Where the line containing "Suggest Edits (743, 133)" appears in the records below, begin there and repeat each line exactly through the final one, dropping all pictures.

Data listing: Begin

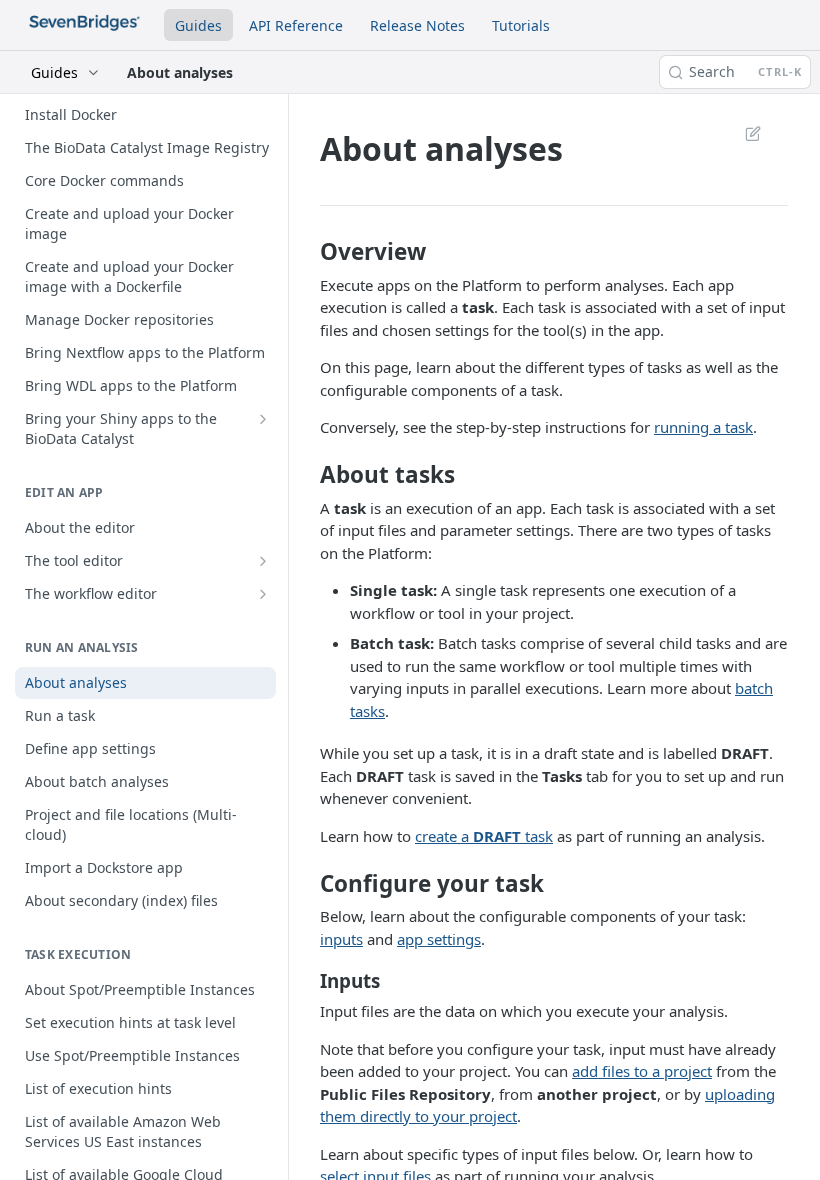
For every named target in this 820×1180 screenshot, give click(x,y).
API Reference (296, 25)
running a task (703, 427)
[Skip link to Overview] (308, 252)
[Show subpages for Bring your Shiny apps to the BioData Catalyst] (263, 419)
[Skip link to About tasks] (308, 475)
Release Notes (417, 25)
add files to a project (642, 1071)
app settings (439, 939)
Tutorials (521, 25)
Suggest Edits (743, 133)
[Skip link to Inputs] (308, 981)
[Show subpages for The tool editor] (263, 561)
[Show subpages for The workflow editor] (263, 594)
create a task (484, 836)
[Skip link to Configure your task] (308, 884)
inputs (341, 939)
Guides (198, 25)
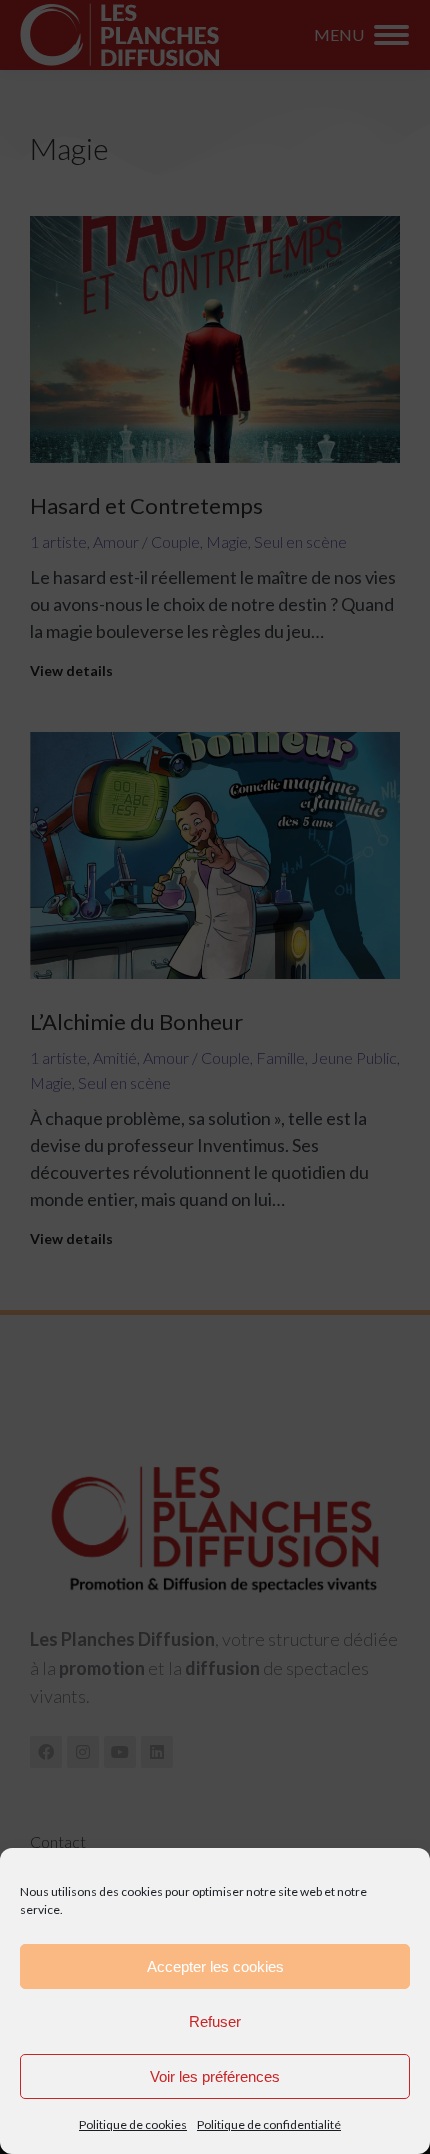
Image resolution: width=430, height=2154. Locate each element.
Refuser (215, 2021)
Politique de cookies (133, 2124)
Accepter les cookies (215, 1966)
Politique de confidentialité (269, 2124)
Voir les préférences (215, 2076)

Data listing: End

#### Exercise response:
Suggest Edits (743, 133)
[Skip link to Inputs] (308, 981)
[Show subpages for The tool editor] (263, 561)
[Show subpages for The workflow editor] (263, 594)
create a task (484, 836)
[Skip link to Configure your task] (308, 884)
inputs (341, 939)
Guides (198, 25)
Image resolution: width=430, height=2154. Locate each element.
Refuser (215, 2021)
Politique de cookies (133, 2124)
Accepter les cookies (215, 1966)
Politique de confidentialité (269, 2124)
Voir les préférences (215, 2076)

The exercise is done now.